Data shown
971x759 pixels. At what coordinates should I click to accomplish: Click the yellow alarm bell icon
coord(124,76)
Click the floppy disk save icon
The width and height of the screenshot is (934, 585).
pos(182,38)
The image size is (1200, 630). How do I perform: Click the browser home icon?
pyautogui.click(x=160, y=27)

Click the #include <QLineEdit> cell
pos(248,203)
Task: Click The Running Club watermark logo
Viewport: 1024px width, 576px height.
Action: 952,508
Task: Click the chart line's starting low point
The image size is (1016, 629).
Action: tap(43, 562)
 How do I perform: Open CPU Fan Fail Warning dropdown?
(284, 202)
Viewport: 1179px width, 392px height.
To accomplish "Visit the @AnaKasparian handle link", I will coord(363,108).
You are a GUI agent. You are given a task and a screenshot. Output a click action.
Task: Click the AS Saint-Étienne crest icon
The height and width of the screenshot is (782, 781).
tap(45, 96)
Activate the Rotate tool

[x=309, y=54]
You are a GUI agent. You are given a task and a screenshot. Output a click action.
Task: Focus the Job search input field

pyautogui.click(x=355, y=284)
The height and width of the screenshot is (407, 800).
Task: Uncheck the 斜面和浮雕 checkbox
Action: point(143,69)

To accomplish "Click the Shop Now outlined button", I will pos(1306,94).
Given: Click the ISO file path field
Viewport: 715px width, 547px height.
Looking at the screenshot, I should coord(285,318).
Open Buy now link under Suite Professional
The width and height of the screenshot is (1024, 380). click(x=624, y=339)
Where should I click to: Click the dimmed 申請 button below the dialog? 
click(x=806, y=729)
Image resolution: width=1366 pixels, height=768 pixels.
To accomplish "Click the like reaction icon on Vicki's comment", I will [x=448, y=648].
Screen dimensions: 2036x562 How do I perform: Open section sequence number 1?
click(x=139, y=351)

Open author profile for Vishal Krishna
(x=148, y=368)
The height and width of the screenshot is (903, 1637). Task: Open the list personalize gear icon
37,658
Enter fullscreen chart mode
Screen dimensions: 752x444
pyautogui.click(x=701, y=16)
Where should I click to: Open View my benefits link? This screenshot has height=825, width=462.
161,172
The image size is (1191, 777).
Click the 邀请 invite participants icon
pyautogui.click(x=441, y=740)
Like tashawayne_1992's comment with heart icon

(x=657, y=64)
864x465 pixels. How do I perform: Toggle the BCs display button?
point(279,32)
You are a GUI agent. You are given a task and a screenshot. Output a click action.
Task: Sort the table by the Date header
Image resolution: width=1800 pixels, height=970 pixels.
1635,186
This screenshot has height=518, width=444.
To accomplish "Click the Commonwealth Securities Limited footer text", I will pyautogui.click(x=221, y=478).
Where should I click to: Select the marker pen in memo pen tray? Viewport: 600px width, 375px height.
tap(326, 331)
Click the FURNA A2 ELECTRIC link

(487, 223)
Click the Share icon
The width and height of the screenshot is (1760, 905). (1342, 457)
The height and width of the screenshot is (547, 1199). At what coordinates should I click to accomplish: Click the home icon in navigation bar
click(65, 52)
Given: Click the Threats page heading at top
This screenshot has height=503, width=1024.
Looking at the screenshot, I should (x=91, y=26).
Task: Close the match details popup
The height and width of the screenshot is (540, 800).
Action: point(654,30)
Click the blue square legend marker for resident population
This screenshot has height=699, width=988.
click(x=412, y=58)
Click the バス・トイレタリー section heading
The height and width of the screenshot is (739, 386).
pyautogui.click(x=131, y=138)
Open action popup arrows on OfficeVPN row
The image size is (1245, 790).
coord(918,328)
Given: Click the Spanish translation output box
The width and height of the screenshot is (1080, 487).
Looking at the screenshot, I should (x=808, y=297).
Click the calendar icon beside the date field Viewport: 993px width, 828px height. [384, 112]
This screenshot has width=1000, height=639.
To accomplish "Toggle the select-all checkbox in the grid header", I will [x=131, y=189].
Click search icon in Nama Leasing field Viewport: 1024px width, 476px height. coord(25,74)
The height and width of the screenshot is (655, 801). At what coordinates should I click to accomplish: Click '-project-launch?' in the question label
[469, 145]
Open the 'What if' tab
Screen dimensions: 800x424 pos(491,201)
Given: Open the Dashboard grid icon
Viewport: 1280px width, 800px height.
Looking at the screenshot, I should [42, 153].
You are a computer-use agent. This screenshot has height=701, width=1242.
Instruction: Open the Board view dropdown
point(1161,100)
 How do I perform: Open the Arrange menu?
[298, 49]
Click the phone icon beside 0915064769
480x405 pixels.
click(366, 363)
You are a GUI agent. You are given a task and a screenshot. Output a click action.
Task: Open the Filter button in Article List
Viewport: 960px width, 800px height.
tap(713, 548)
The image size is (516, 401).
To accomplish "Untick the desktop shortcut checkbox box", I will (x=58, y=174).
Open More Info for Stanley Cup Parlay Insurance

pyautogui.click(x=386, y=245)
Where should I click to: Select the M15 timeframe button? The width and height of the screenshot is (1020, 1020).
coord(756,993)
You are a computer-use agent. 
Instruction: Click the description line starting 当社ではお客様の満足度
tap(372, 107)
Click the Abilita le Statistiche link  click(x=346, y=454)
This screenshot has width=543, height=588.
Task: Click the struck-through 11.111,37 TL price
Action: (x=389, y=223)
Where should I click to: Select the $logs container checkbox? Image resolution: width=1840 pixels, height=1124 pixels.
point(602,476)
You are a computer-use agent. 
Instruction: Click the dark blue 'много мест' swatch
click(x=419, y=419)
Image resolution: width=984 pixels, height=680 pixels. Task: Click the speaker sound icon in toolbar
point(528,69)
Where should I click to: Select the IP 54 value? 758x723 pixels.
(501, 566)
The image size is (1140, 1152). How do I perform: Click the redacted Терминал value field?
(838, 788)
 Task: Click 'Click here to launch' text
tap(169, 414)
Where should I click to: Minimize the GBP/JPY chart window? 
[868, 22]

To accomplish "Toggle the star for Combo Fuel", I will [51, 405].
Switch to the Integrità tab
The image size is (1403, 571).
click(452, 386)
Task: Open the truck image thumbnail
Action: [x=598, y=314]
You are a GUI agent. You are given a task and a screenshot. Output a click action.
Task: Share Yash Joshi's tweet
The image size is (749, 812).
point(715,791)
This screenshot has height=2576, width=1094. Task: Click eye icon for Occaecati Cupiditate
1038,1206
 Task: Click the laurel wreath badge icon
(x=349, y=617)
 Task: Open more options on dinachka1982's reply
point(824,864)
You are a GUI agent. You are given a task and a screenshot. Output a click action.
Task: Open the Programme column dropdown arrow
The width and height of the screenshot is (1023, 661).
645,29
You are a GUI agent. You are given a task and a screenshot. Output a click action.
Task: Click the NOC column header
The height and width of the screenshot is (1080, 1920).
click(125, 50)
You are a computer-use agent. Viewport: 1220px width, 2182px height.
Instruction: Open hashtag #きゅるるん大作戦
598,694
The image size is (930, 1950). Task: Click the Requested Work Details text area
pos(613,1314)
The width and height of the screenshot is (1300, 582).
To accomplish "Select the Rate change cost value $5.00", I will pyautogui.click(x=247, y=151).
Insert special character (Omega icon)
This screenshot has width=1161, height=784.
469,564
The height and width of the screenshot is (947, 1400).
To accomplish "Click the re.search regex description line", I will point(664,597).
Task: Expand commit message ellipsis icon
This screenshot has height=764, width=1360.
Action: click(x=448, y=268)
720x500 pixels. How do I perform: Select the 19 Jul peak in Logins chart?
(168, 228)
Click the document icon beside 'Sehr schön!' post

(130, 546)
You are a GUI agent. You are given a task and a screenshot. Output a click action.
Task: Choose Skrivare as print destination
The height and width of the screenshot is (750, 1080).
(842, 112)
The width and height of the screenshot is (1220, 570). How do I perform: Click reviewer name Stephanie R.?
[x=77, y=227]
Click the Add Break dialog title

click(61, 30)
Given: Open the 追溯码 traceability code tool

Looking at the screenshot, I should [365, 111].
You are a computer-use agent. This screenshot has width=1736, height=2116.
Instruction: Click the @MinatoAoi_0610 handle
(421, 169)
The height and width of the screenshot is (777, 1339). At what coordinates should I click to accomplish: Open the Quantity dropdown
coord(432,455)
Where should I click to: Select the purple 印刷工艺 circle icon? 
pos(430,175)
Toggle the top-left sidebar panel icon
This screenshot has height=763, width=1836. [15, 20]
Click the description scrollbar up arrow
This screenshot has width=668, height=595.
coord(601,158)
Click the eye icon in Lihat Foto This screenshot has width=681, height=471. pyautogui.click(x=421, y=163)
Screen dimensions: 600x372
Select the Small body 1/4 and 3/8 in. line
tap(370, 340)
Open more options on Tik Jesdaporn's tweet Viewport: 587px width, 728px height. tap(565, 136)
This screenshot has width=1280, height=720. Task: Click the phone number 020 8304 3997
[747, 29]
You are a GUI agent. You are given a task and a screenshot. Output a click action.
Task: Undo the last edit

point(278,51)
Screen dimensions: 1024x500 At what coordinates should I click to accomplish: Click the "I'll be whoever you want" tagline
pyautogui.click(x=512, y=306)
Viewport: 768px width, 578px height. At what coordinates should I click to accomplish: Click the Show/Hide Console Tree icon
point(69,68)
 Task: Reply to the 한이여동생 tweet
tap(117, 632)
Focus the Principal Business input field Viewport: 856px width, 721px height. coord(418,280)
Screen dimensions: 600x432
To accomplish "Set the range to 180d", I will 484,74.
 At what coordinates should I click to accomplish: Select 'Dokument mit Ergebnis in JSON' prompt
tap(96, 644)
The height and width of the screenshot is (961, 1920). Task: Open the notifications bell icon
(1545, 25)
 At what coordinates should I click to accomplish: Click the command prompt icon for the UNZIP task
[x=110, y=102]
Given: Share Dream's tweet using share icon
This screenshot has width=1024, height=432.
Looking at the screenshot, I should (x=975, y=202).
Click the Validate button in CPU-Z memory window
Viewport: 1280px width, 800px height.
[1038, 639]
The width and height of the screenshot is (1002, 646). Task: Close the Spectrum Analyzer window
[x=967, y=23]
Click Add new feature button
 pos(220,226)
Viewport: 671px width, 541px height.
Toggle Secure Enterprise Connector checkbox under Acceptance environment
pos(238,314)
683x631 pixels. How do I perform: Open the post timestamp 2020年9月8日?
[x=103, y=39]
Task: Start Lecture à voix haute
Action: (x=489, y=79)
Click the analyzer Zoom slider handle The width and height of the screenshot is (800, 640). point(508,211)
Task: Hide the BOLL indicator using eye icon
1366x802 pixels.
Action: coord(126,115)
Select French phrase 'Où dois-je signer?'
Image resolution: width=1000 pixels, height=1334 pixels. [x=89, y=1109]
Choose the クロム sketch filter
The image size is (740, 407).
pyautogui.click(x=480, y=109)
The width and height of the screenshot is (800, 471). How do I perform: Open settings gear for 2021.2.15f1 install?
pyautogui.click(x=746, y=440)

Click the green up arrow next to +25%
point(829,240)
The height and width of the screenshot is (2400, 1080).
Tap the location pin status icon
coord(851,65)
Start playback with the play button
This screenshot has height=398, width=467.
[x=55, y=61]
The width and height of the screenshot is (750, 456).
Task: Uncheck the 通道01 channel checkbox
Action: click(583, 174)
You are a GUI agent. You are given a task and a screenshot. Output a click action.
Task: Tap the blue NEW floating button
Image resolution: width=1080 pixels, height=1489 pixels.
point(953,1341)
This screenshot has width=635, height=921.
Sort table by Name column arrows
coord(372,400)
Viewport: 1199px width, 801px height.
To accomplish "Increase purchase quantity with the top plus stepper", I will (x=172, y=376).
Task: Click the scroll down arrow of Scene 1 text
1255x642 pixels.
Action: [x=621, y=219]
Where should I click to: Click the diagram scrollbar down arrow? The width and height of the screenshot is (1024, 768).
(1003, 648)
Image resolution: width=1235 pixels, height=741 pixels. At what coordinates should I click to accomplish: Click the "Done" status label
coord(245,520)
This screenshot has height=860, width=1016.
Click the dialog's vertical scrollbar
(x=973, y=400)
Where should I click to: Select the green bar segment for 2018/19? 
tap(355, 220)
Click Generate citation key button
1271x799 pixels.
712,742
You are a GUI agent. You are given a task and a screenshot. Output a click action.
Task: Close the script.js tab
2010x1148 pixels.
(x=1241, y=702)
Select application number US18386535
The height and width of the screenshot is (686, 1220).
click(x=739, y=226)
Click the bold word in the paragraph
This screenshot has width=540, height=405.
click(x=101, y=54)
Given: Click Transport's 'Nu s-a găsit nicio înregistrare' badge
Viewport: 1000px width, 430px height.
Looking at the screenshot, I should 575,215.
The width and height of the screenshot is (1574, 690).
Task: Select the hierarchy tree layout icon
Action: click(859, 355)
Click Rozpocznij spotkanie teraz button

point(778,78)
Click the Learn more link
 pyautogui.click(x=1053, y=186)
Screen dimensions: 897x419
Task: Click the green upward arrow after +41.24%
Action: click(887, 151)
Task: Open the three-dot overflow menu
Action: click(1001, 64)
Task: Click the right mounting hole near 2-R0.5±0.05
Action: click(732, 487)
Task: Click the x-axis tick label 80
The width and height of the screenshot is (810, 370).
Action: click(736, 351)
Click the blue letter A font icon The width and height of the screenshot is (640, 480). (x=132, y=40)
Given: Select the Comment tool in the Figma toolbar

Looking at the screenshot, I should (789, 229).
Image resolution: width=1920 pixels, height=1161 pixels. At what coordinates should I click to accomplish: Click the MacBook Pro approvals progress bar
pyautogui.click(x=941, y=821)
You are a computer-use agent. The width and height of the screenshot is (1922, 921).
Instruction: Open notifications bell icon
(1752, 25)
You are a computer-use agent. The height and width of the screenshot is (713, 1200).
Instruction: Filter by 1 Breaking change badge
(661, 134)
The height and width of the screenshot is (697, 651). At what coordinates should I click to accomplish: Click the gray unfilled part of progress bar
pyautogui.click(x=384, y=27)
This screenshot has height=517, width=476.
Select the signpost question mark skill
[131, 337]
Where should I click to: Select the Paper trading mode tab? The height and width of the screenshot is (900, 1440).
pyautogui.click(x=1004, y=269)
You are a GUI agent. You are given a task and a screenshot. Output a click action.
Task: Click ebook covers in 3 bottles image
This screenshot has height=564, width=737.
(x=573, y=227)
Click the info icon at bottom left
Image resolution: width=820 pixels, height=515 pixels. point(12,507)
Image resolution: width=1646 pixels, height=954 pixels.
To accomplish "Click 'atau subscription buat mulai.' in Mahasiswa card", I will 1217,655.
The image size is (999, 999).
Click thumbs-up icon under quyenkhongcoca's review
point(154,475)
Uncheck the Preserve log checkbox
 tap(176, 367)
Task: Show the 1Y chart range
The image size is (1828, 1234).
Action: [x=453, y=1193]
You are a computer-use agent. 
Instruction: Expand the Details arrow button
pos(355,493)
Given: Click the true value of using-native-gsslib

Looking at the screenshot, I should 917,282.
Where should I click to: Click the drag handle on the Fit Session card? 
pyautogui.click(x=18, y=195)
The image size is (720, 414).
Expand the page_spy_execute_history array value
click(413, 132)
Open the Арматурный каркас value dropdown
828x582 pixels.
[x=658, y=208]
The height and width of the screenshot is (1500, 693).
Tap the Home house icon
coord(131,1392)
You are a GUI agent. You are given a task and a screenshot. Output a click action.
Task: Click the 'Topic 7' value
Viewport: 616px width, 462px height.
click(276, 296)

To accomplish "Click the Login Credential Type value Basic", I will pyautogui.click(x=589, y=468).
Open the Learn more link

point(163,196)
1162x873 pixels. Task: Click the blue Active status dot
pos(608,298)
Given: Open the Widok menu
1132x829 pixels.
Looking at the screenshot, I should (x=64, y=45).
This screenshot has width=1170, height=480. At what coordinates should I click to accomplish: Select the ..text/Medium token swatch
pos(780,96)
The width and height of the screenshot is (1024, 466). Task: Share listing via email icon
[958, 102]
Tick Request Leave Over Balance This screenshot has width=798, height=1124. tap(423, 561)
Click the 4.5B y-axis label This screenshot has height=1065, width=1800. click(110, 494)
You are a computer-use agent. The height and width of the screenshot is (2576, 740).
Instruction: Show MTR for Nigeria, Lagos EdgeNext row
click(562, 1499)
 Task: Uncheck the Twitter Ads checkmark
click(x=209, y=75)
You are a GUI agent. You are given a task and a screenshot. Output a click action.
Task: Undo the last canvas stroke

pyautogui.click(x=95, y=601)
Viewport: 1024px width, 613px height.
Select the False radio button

Action item
In the data above, retype exactly and only the lines between the one holding "This screenshot has width=1024, height=432." and the one holding "Viewport: 671px width, 541px height.", inclusive.

Your solution
This screenshot has width=1024, height=432.
Looking at the screenshot, I should (x=975, y=202).
Click the Validate button in CPU-Z memory window
Viewport: 1280px width, 800px height.
[1038, 639]
The width and height of the screenshot is (1002, 646). Task: Close the Spectrum Analyzer window
[x=967, y=23]
Click Add new feature button
 pos(220,226)
Viewport: 671px width, 541px height.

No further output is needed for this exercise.